Endogeneity has received attention in the past decade, as a significant source of bias in results reported in a wide variety of studies. Papers can now be desk rejected by top journals if there is reason to believe there may be endogeneity at play.

Endogeneity refers to the situation when the explanatory / independent variable is correlated with the error term.

To understand one reason why it is critical, it helps to look at the 3 criteria for **causality** between x and y (Holland, 1986; Kenny 1979),

- y follows x in time
- y changes as x changes
- There are no other causes that would eliminate the relation between x and y.

Endogeneity can violate the third condition, and can have several **sources**. These are:

- Omitted variable:
- not including an important variable / control variable, such as testing the predictive power of EQ without controlling for IQ.
- Omitting fixed effects
- Using random effects without justification
- In all other cases, independant variables that are not is exogenous, that is, that they are not predicted by the workings of the specific model.

- Omitted selection:
- comparing a treatment group to other non-equivalent groups. (need two equal groups)
- Comparing entities that are grouped nominally, but where the inclusion to the group is not equal.
- Sample is non-representative, such as through self-selection

- Simultaneity:
- Reverse causality

- Measurement error
- Including imperfectly measured variables as independent variables, without modelling measurement error.

- Common method variance:
- Independent and dependent variables are gathered from the same rating source.

- Inconsistent inference:
- Using normal standard errors without examining for hetroskedasticity
- Not using cluster robust standard errors in panel data.

- Model misspecification:
- Not correlating disturbances of potentially endogenous regressors in mediation models (should be tested using a Hausman test of augmented regression)
- Using full information estimators (eg ML or 3SLS) without comparing estimates to a limited information estimator (eg “2SLS)

The above list comes from a chapter well worth reading by; Antonakis, Bendahan, Jacquart and Lalive 2014

Antonakis, J., Bendahan, S., Jacquart, P., & Lalive, R. (2014).
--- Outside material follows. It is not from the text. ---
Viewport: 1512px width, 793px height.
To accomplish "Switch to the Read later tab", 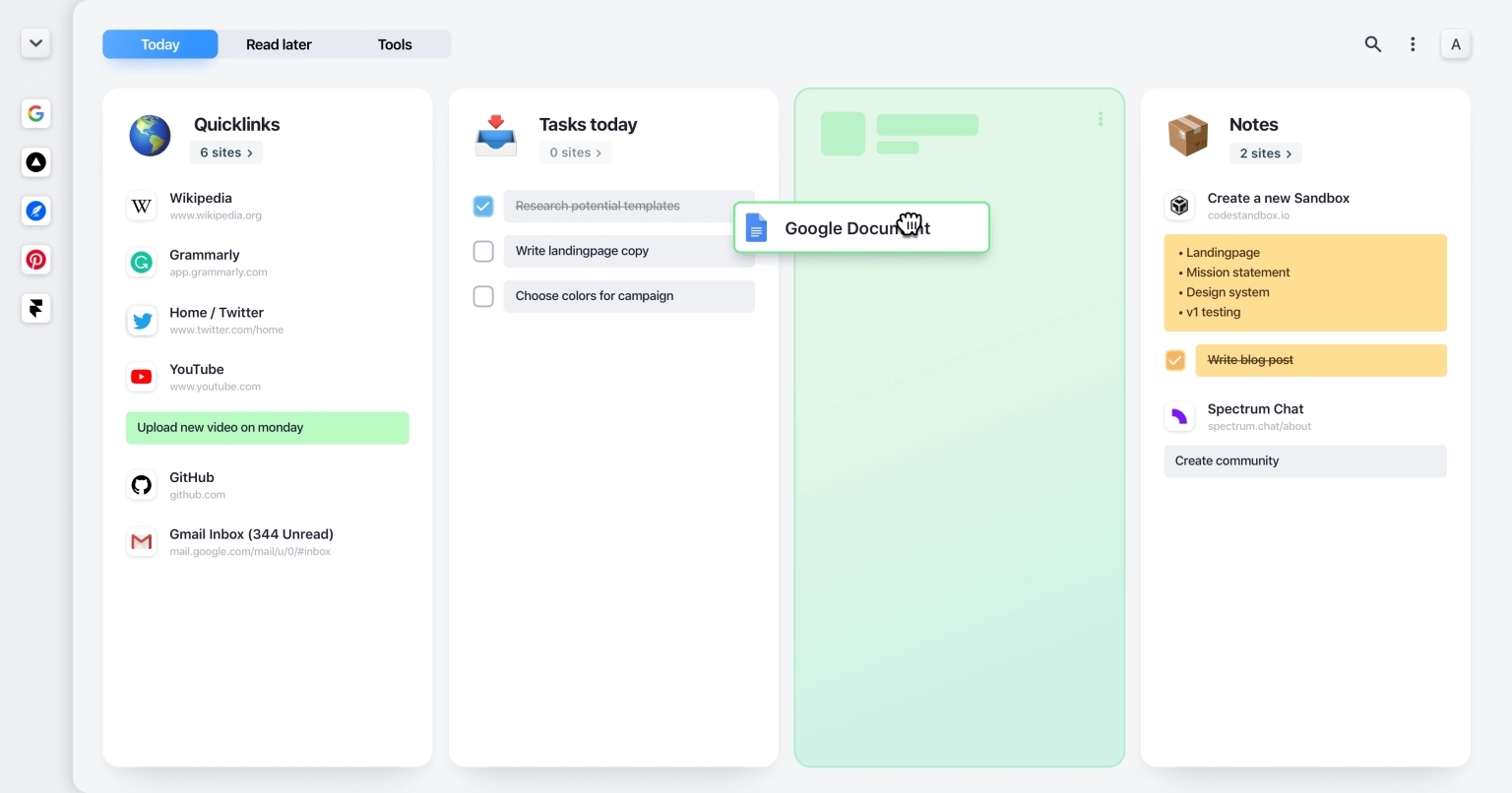I will coord(279,44).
Causality and endogeneity: Problems and solutions. In D.V. Day (Ed.), The Oxford Handbook of Leadership and Organizations (pp. 93-117). New York: Oxford University Press.
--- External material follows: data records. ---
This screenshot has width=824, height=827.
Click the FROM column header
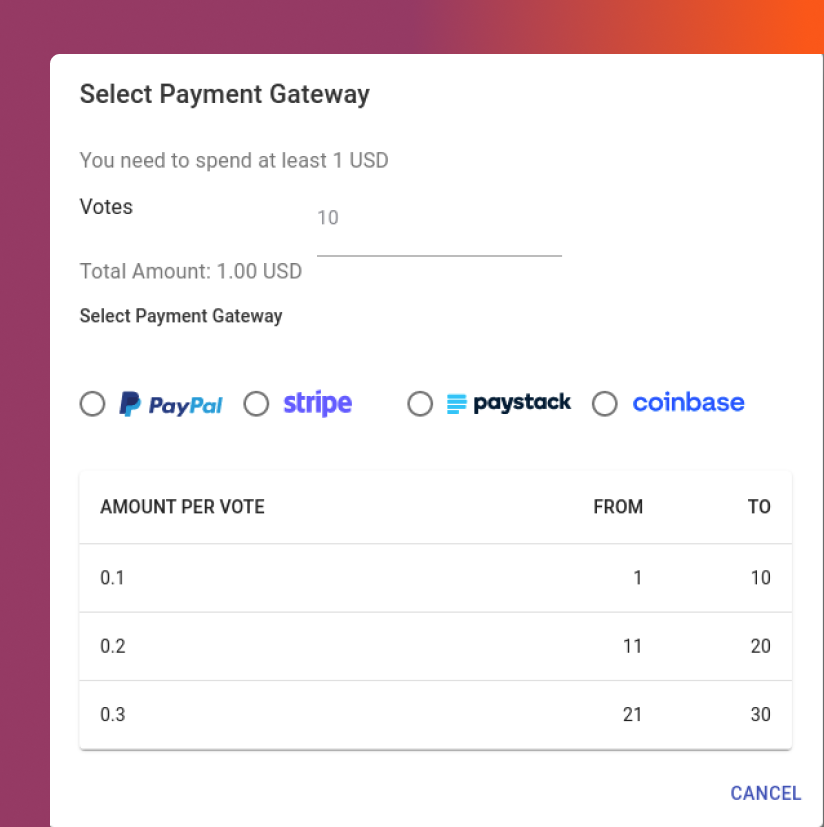[618, 507]

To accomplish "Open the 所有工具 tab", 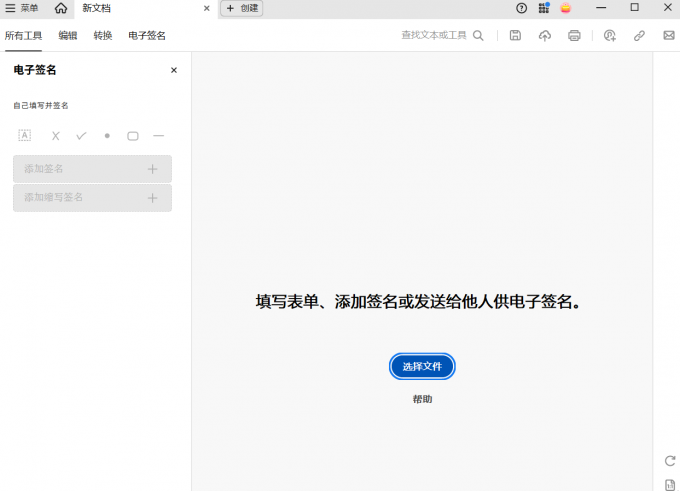I will [x=22, y=35].
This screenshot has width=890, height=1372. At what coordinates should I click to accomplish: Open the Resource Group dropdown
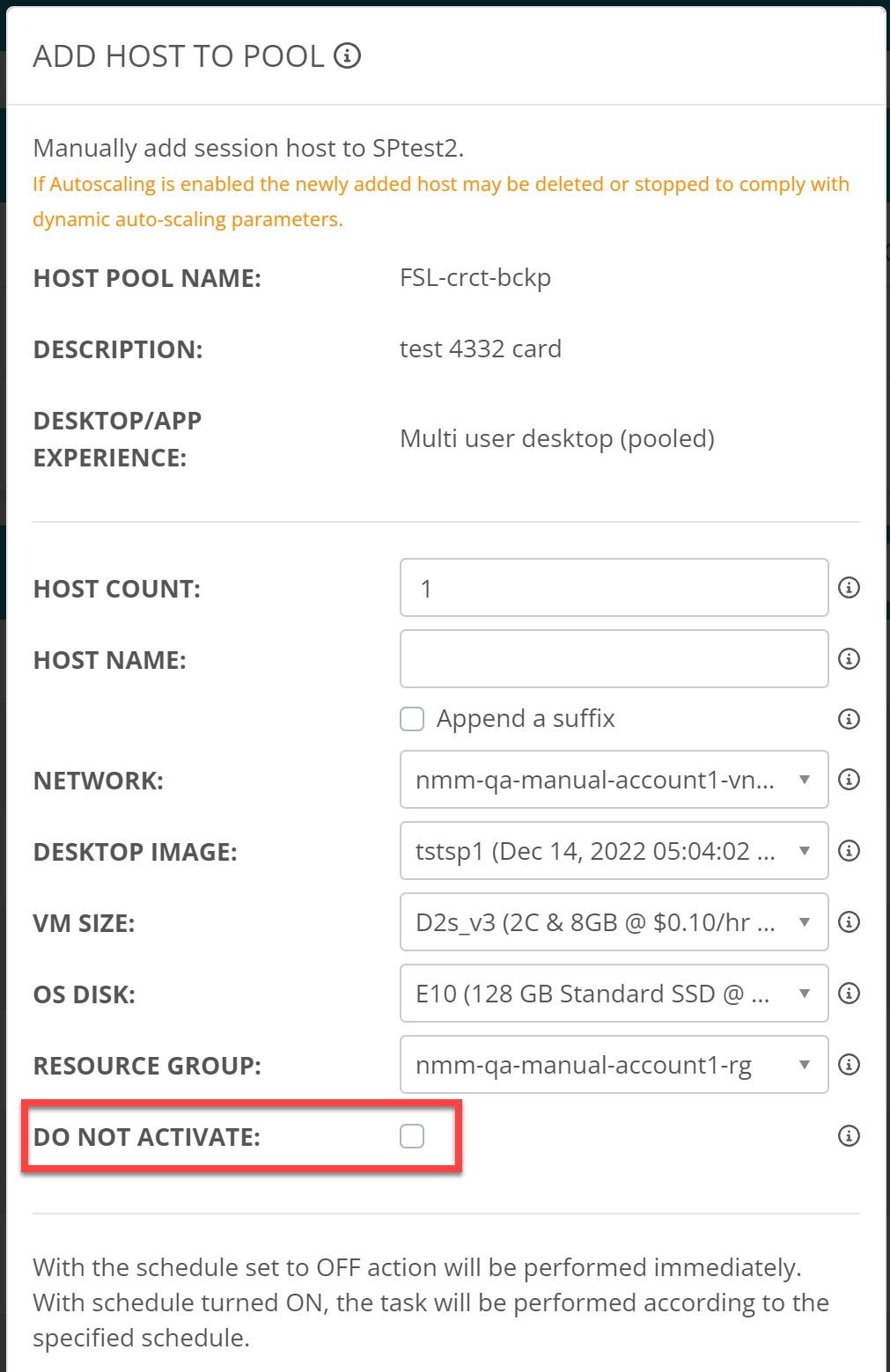tap(614, 1065)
For an introduction (where Antonakis covers most of the above and more, in an easy to understand manner), view the lecture: Endogeneity: An inconvenient truth

## Endogeneity: An inconvenient truth (full version), by John Antonakis

A key assumption of regression analysis (or structural equation modeling) is that the modeled independent variables are not endogenous. Yet, the problems of endogeneity are not well known to researchers working in many social sciences disciplines (e.g., management, applied psychology, sociology, etc.).